The argument against everyone with hyperosmolar hyperglycaemic syndrome being given prophylactic treatment dose anticoagulation

Ketan Dhatariya,1,2 Philip Weston3

1 Norwich Medical School, University of East Anglia, Norwich, Norfolk, UK
2 Elsie Bertram Diabetes Centre, Norfolk and Norwich University Hospitals NHS Foundation Trust, Norwich, Norfolk, UK
3 Liverpool University Hospitals, Royal Liverpool University Hospital, Liverpool, UK

Address for correspondence: Professor Ketan Dhatariya
Consultant in Diabetes and Endocrinology, Honorary Professor of Medicine, Norwich Medical School, Elsie Bertram Diabetes Centre, Norfolk and Norwich University Hospitals NHS Foundation Trust, Colney Lane, Norwich, Norfolk NR4 7UY, UK
Tel: +44 (0)1603 288441 Fax: +44 (0)1603 287320 Twitter: @ketandhatariya

Br J Diabetes 2021;21:282 - 283

In this edition of the journal, Sim et al have written a case report of a 63-year-old man with type 2 diabetes admitted with hyperosmolar hyperglycaemic syndrome (HHS) who developed extensive venous thromboembolic disease (VTE).

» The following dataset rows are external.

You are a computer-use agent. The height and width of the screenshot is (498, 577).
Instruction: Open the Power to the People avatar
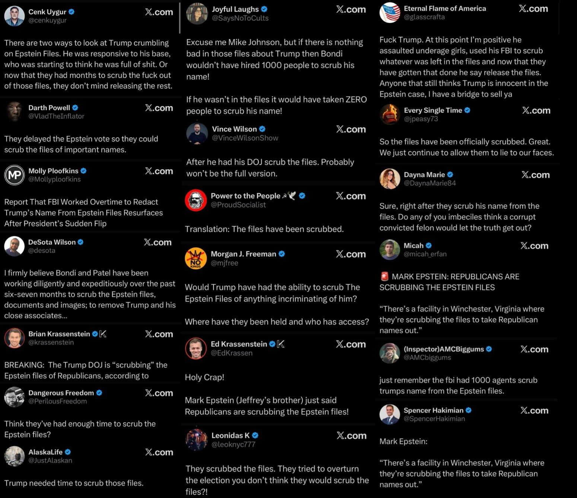coord(196,200)
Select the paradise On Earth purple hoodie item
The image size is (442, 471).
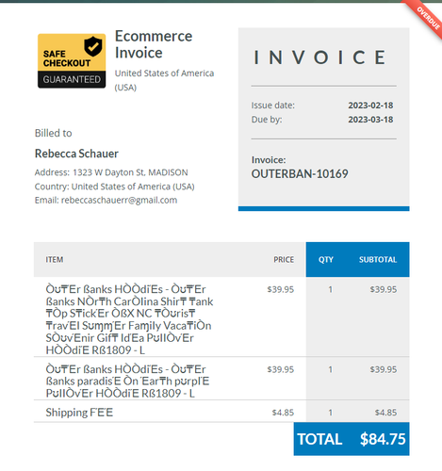[127, 381]
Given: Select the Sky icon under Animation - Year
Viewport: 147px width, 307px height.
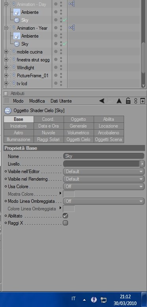Looking at the screenshot, I should 17,44.
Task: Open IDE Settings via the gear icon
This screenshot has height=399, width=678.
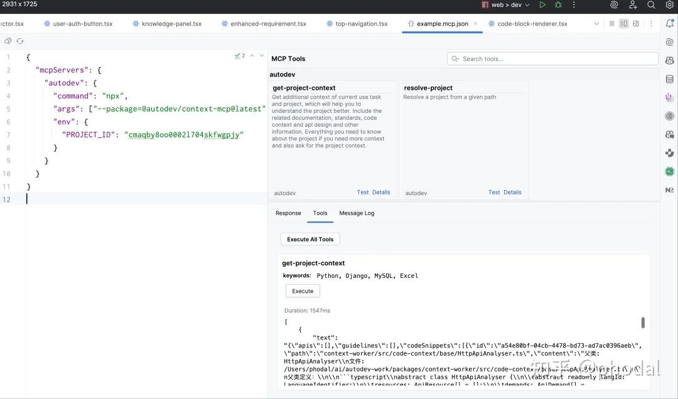Action: 670,5
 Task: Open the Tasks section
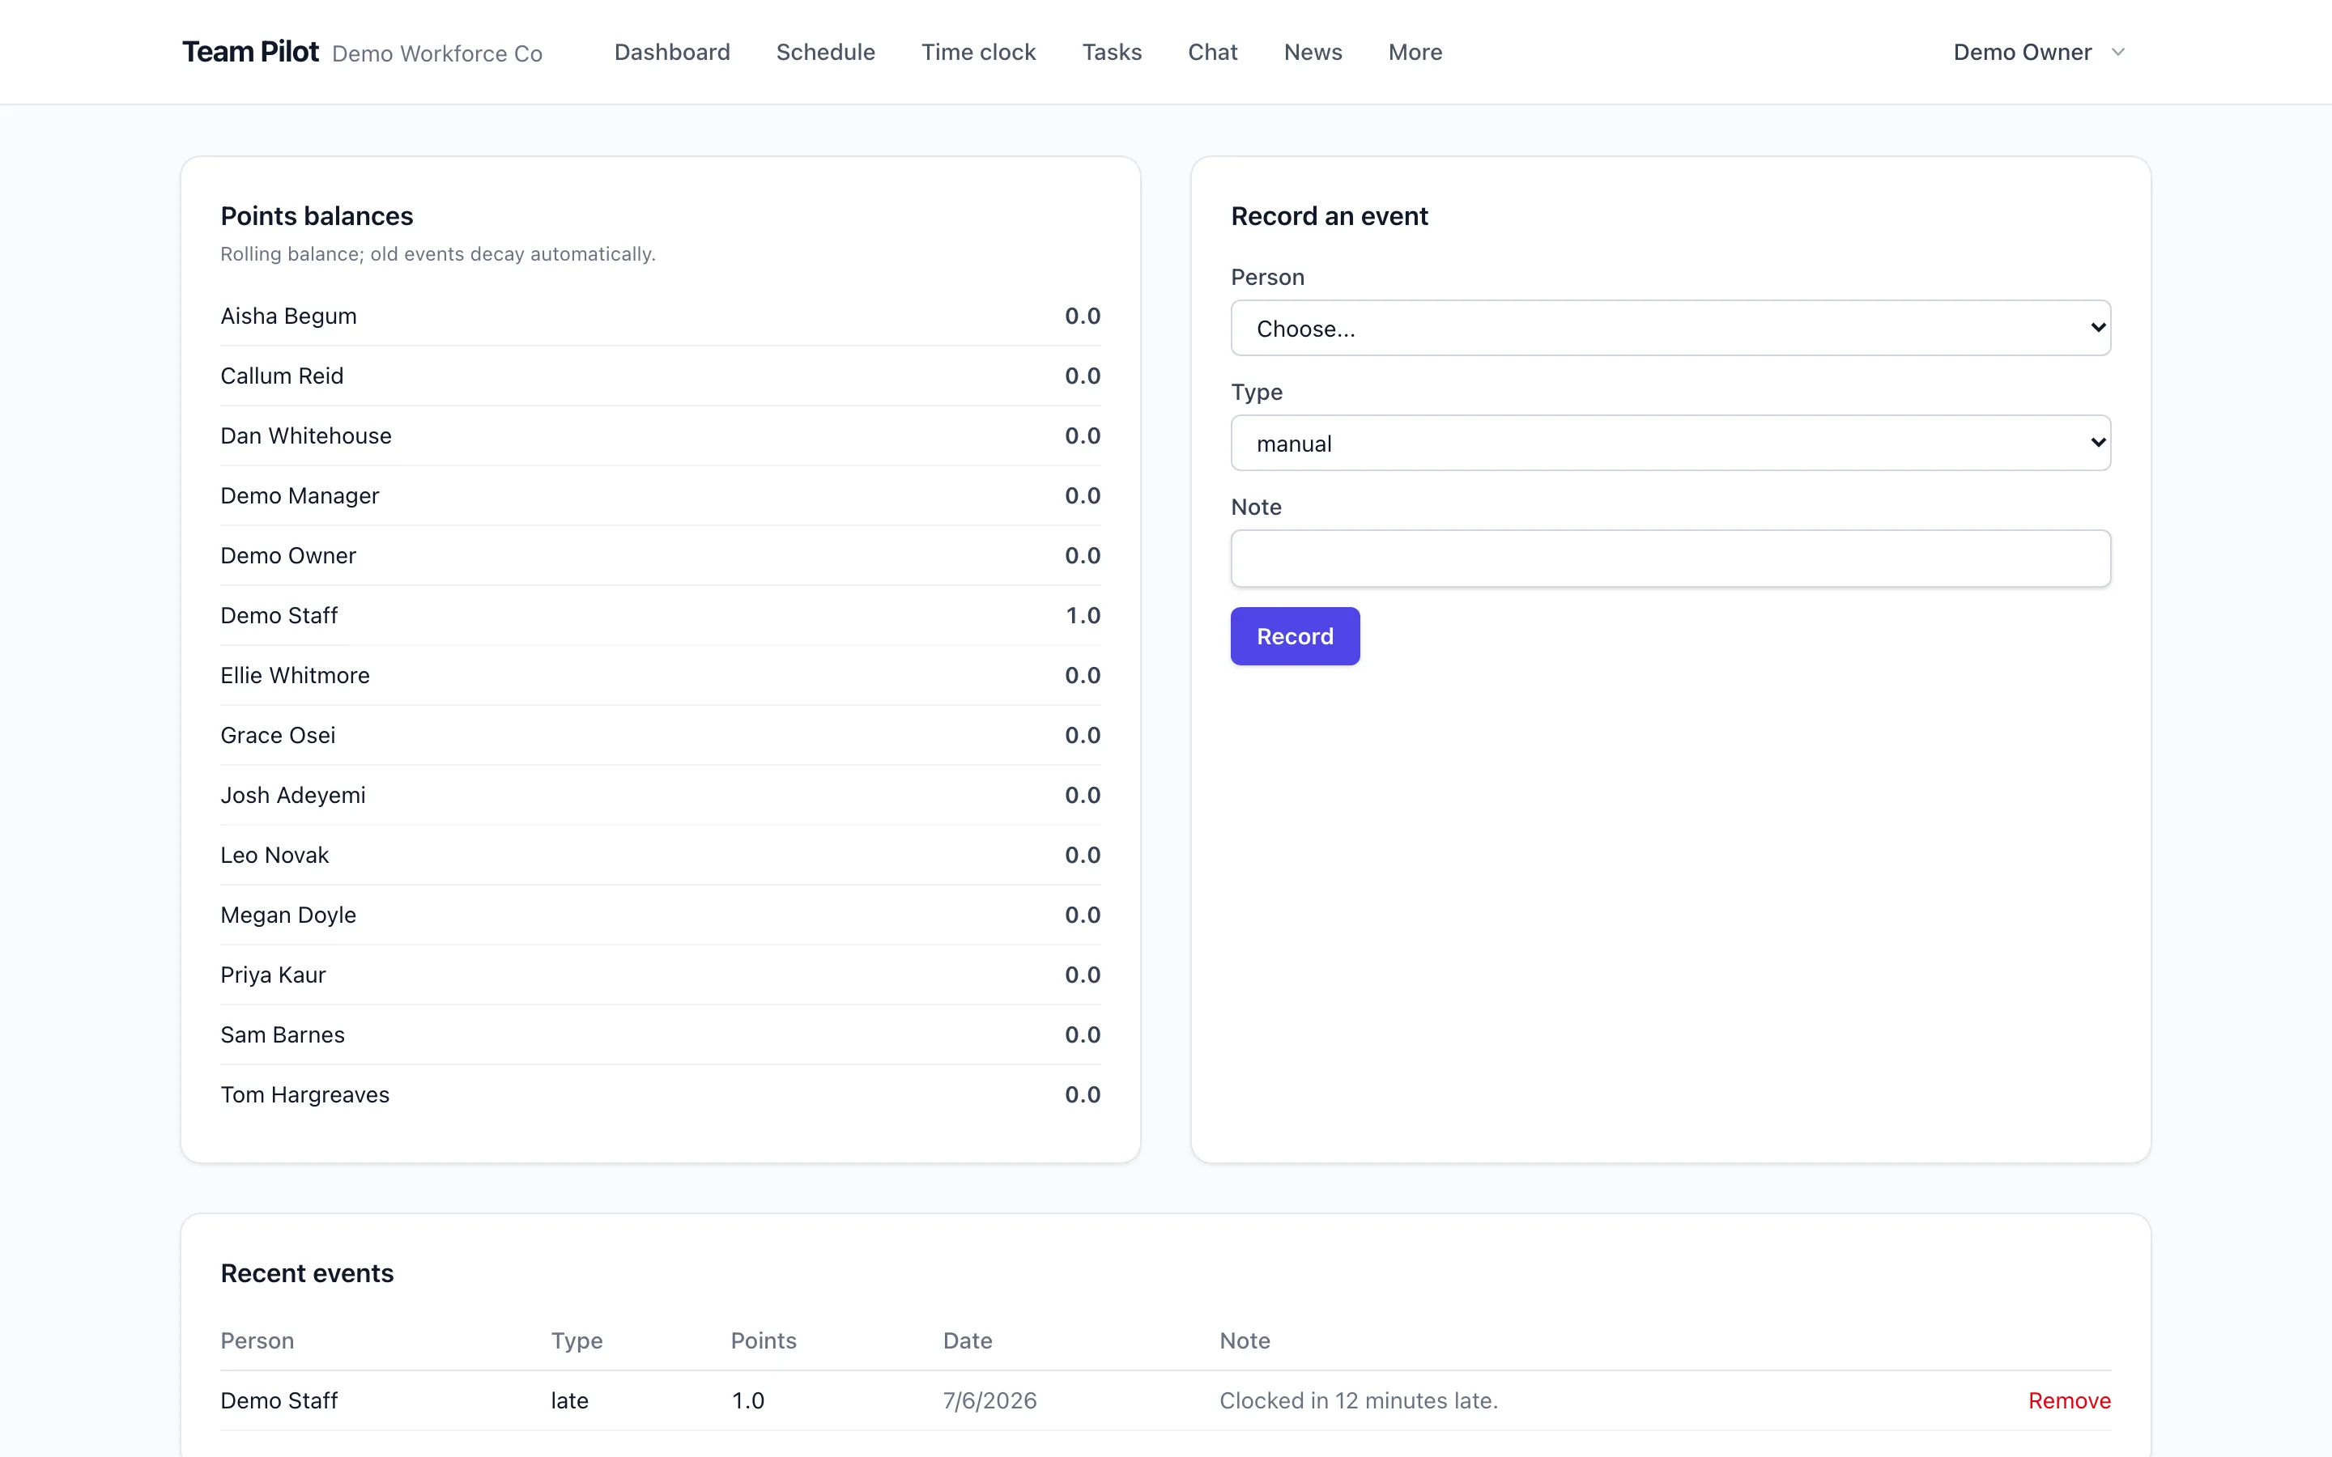[1111, 52]
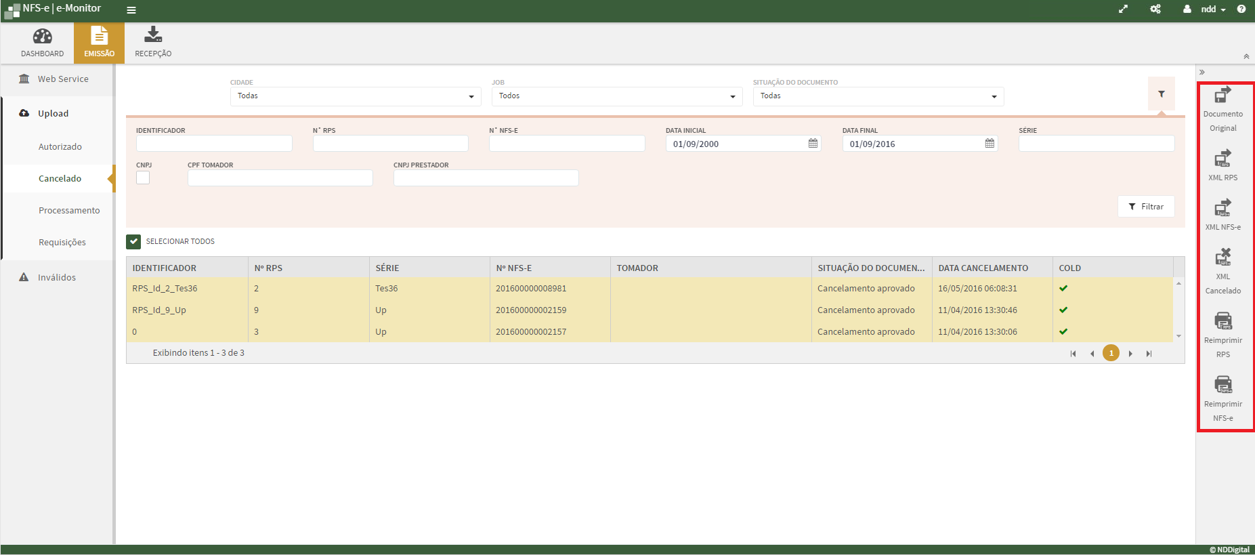Switch to the Recepção tab
The width and height of the screenshot is (1255, 555).
tap(153, 43)
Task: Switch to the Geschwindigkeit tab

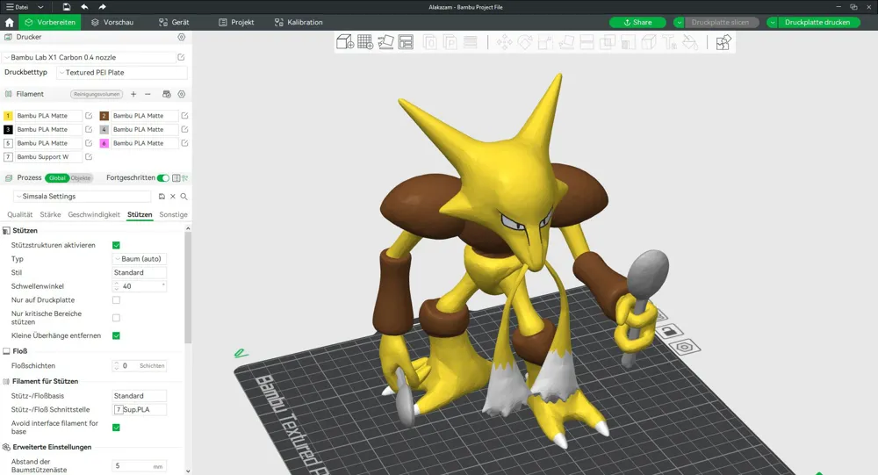Action: tap(94, 214)
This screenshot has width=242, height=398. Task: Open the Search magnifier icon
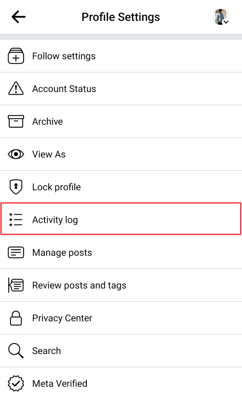[x=16, y=350]
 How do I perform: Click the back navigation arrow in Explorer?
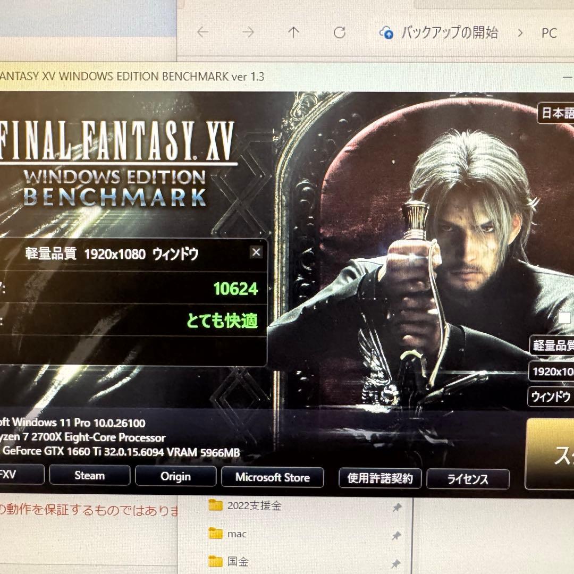[202, 32]
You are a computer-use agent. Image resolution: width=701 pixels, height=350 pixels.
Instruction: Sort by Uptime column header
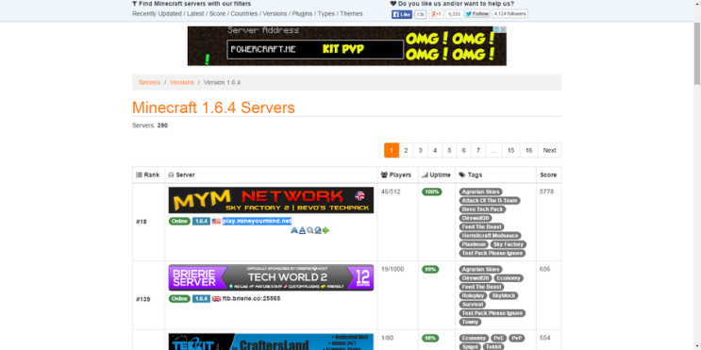[436, 175]
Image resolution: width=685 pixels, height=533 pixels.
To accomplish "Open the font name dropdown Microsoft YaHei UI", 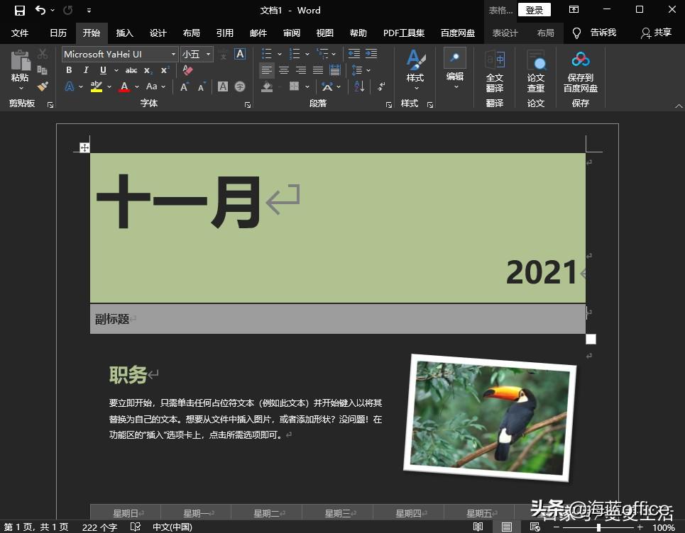I will click(173, 55).
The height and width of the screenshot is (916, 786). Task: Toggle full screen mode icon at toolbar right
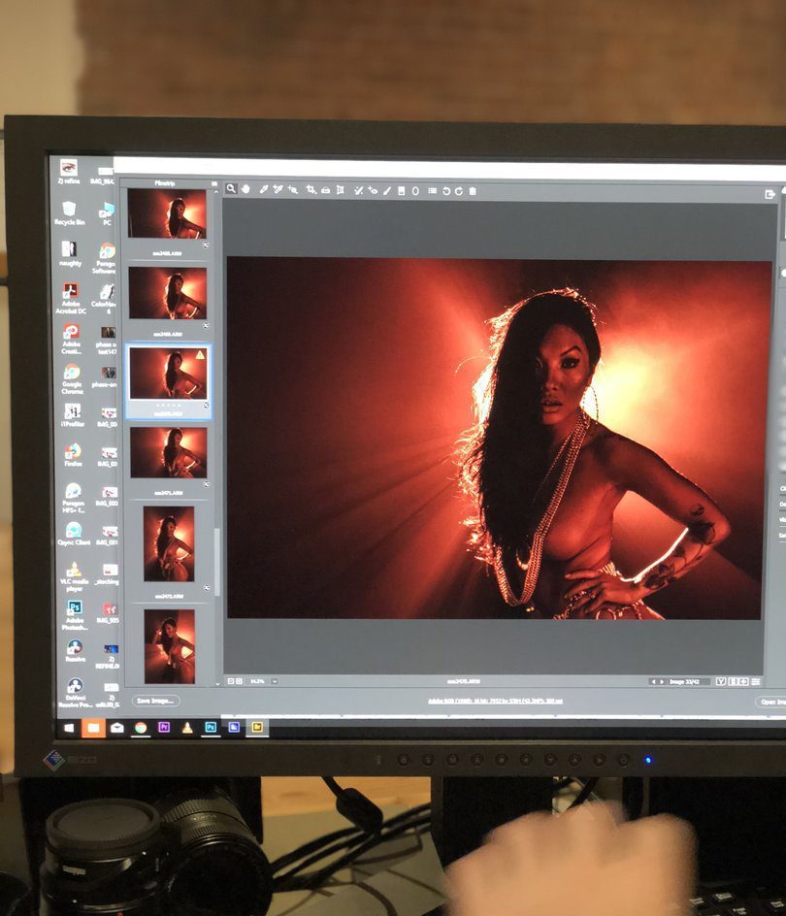pyautogui.click(x=770, y=194)
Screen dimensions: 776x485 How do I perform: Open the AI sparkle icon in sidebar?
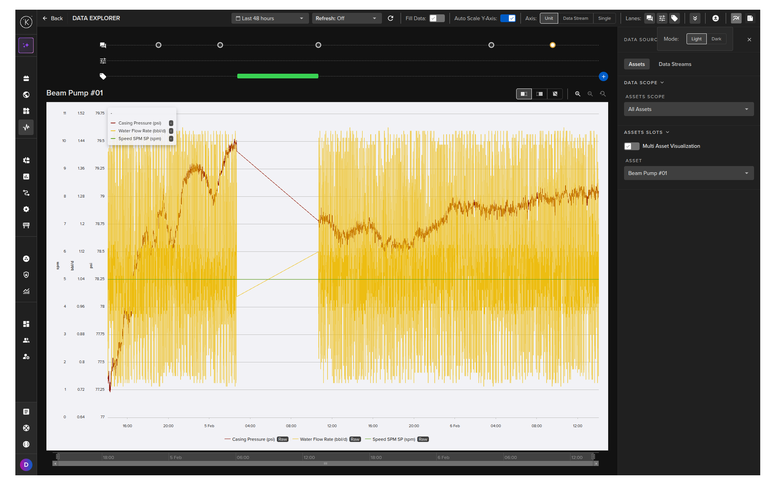[x=26, y=45]
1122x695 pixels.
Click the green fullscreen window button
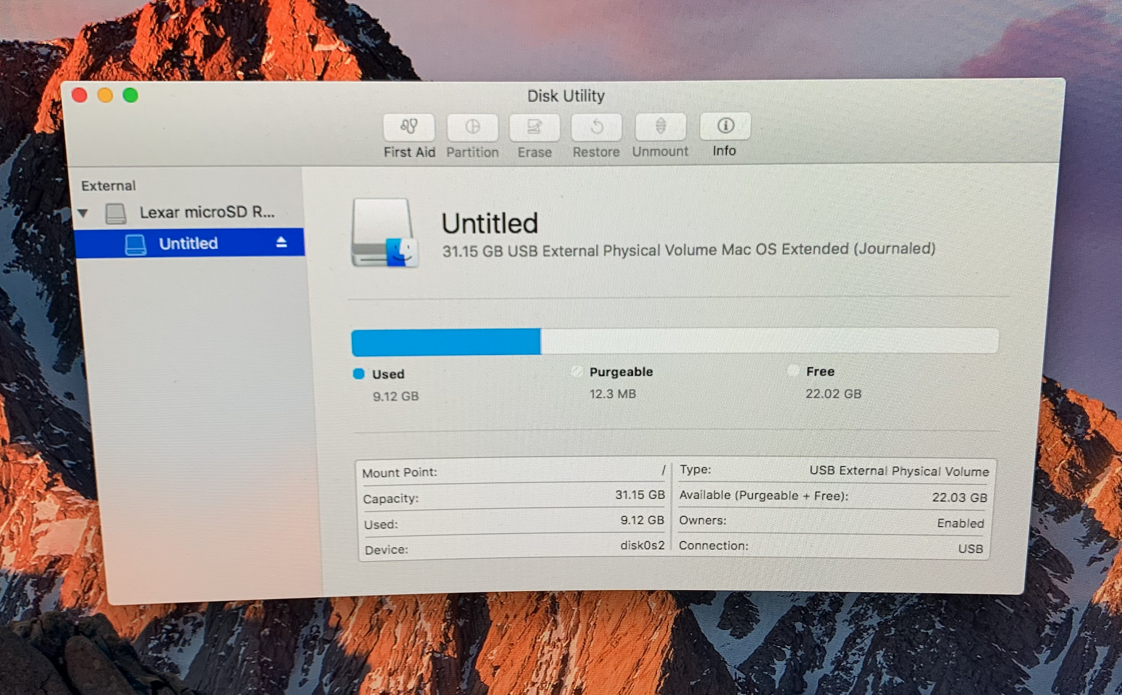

The authors carried out a literature review and suggest that “If a person is deemed to be at high risk of thrombosis, full dose anticoagulation should be given”. This suggestion is correct and we would discourage the use of full dose anticoagulation as the standard of care for everyone presenting with HHS. This subject has been debated in these pages before.1

Recent data have confirmed that people with diabetes are at increased risk of developing VTE.2 It has also been recognised that, in HHS, arterial and venous thromboembolic disease is more common than in those with diabetes,3,4 but also more common than in those who present with diabetic ketoacidosis (DKA).3,5,6 It may well be due to the hypernatraemia or raised vasopressin concentrations, which are recognised as thrombogenic.7 Hyperglycaemia per se is also associated with a pro-inflammatory effect on the endothelium, which improves with insulin therapy.8 However, these data are not consistent, with some authors suggesting that the risk of VTE in those with diabetes and hyperosmolarity is similar – or only marginally above – those with other conditions such as sepsis, acute renal failure or acute connective tissue disease.9,10

The original HHS guideline from the Joint British Diabetes Societies for Inpatient Care (JBDS) said the following:

“All patients should receive prophylactic low molecular weight heparin for the full duration of admission unless contraindicated … Full anticoagulation should only be considered in patients with suspected thrombosis or acute coronary syndrome”.11

Of course, one may argue that the case described was at high risk, having been on a flight from the USA a short time before presentation and significant myocardial injury the day after presenting in HHS. Furthermore, the case presented was not of HHS but of a mixed picture – the mild acidosis (pH 7.2, ketones 3.3 mmol/L) suggesting a mixed picture of HHS and DKA – a situation associated with higher 30-day mortality than HHS or DKA alone.12

These and other data highlighted by Sim et al show that there is not currently enough evidence to recommend treatment dose prophylaxis in everyone presenting with HHS. The small number of case reports and case series are heterogeneous in nature and the individuals described had a variety of medical and surgical conditions that meant that anticoagulation was not indicated or appropriate. We maintain the view as laid down in the JBDS HHS guidelines that an individual risk assessment for VTE should be performed for all patients presenting with HHS. We cannot support therapeutic dose anticoagulation in all patients presenting with HHS based on the available limited clinical trial data.

Conflict of interest None.

Funding None.

Author contributions Both authors meet the International Committee of Medical Journal Editors (ICMJE) criteria for authorship for this article, take responsibility for the integrity of the work as a whole, and have given their approval for this version to be published.